**Exercise objective**
Take each line from the entries that holds "This" and copy it out.

********************

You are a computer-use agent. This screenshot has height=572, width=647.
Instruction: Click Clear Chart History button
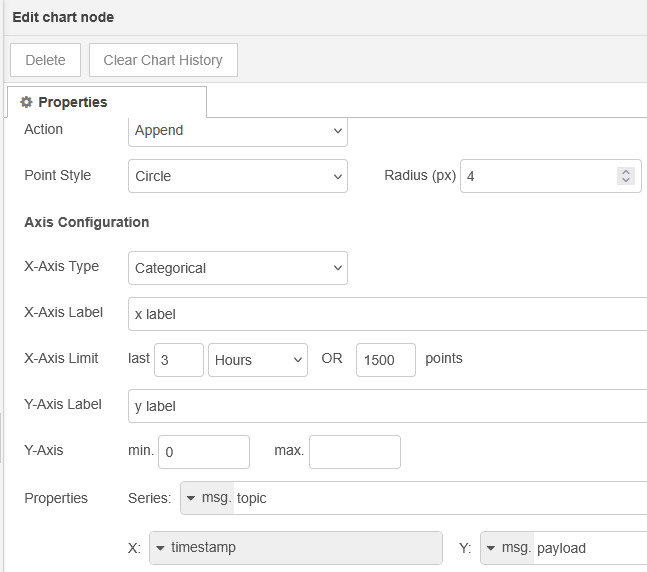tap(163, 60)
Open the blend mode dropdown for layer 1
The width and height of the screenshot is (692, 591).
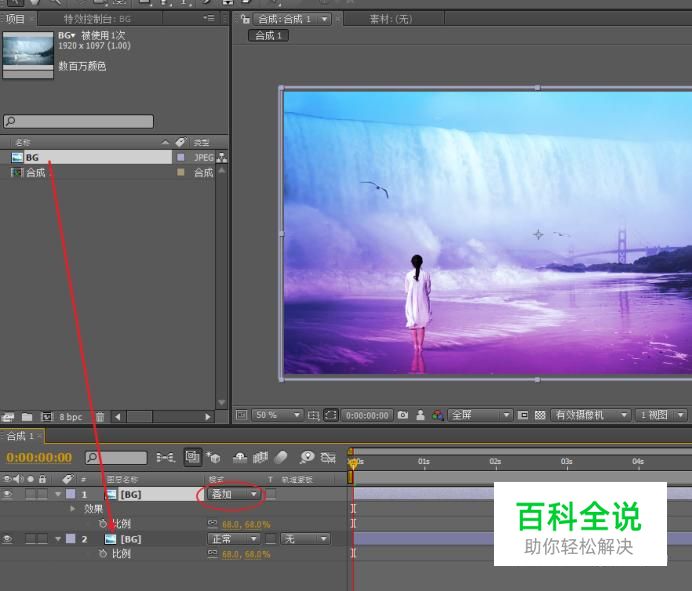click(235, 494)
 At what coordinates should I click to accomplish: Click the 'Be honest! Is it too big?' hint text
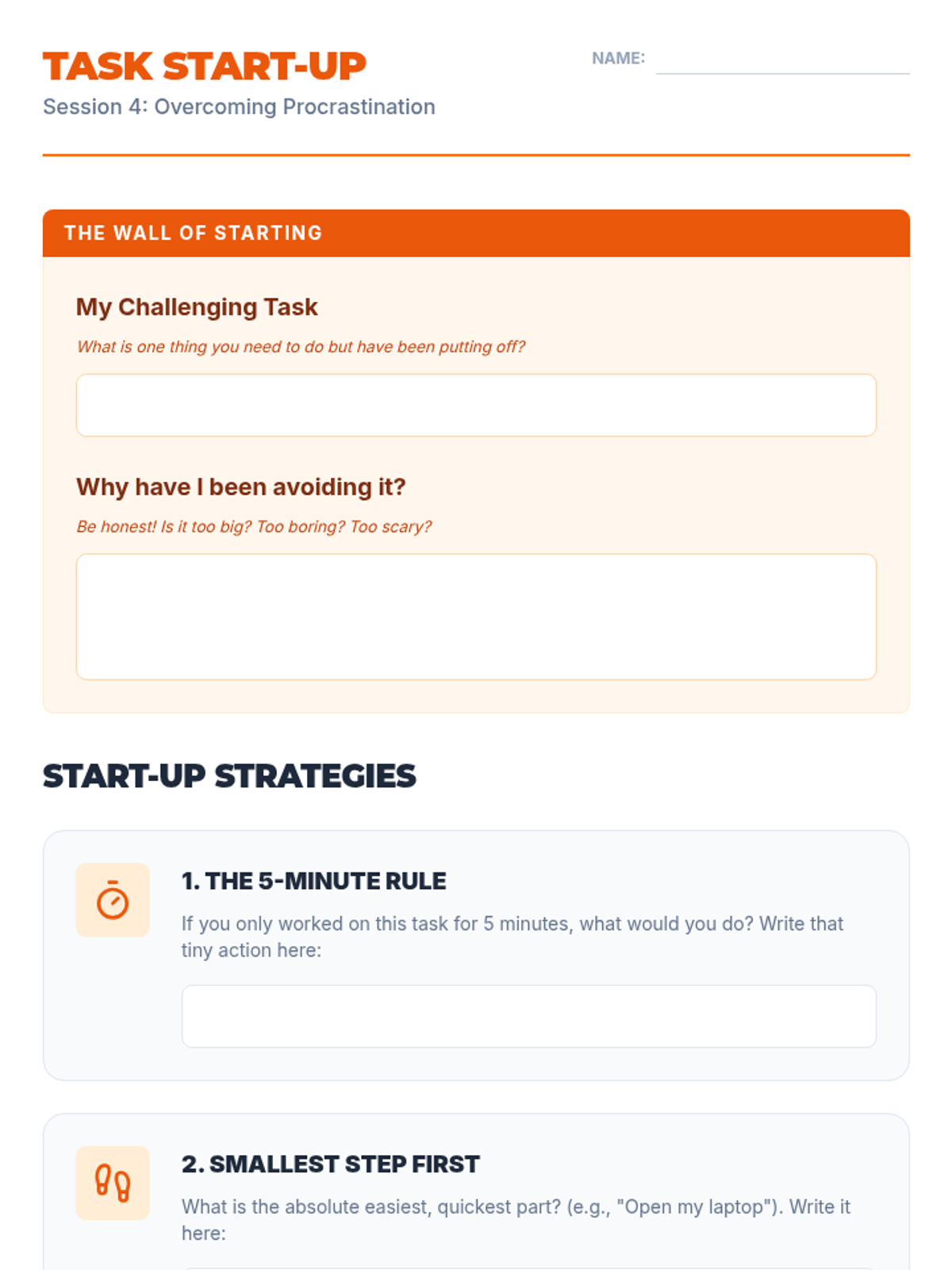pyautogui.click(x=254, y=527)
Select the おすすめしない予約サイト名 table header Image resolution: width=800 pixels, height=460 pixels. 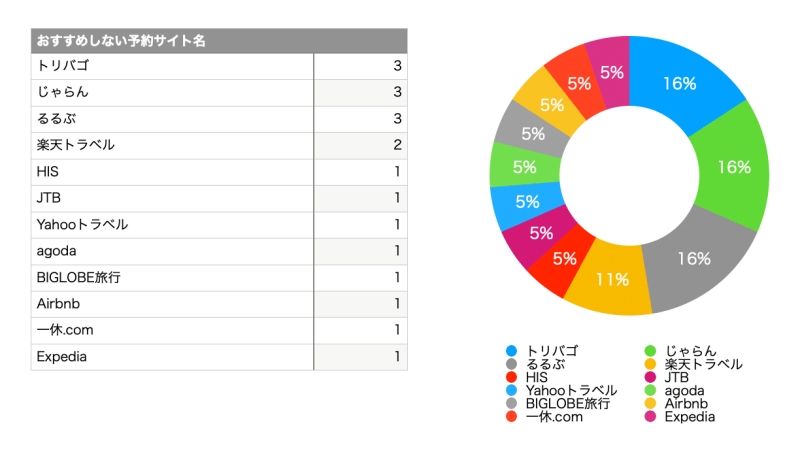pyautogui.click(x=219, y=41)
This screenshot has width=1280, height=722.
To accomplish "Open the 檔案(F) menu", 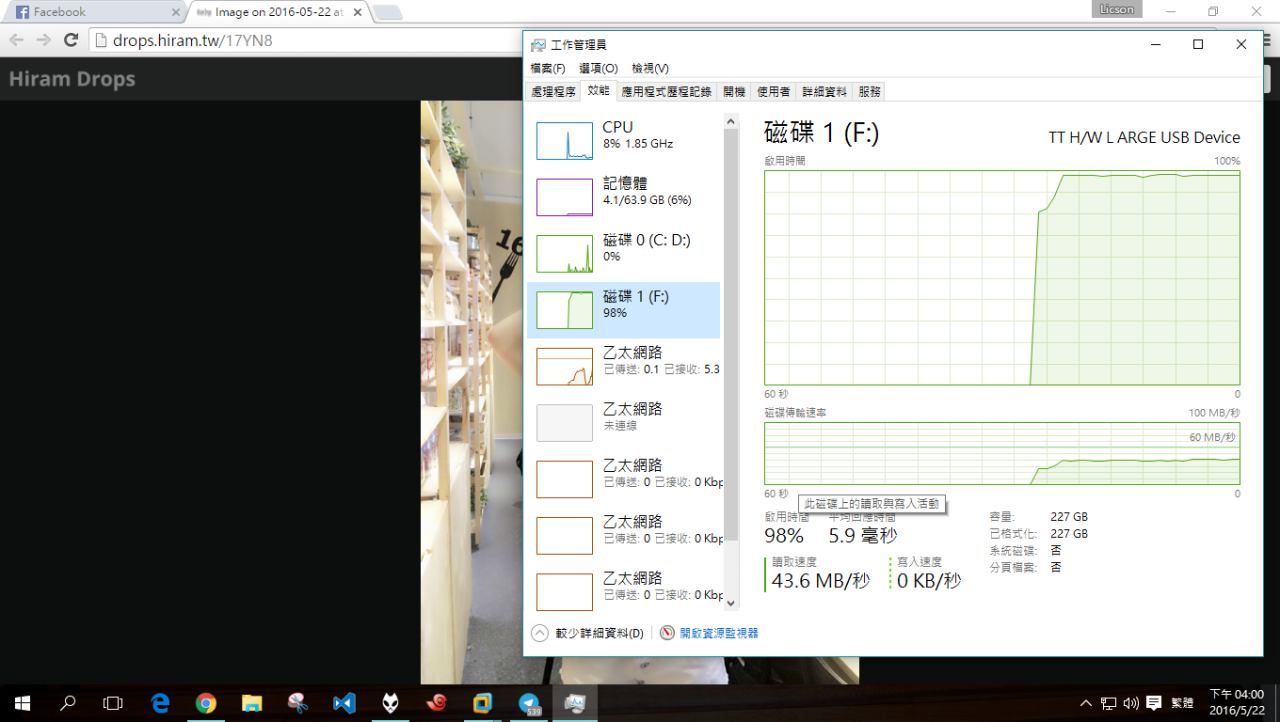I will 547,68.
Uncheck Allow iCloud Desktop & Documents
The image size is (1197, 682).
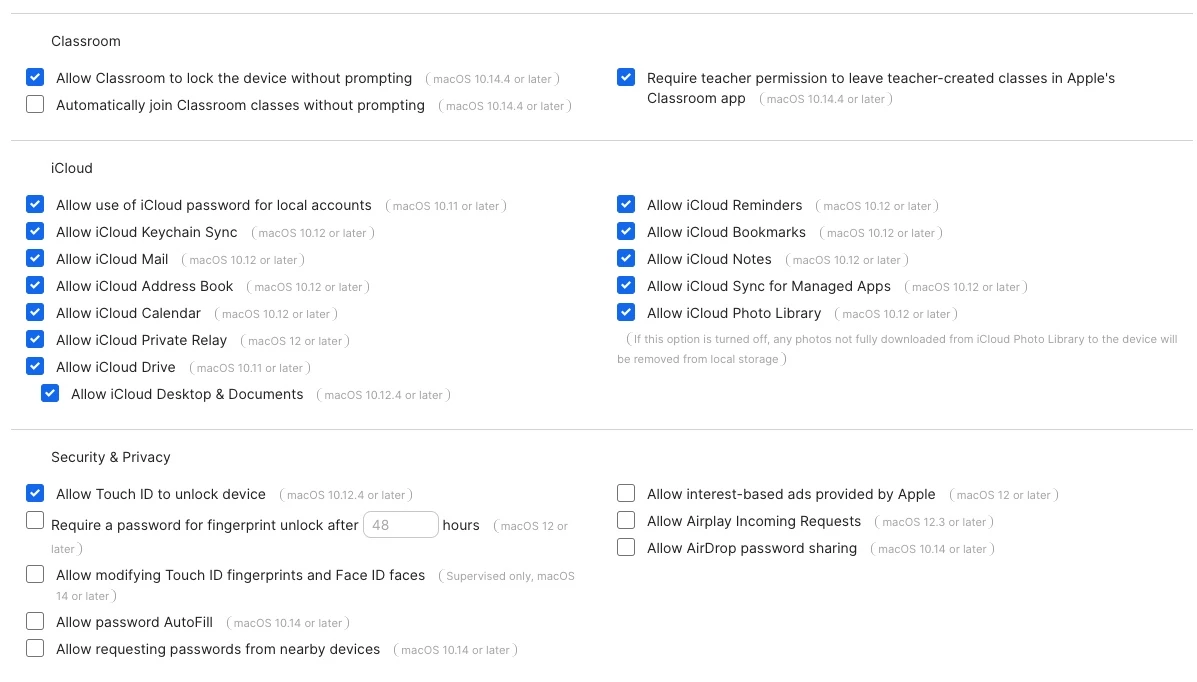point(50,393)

********************

**Finished task**
You are a computer-use agent. This screenshot has height=572, width=647.
This screenshot has width=1280, height=722.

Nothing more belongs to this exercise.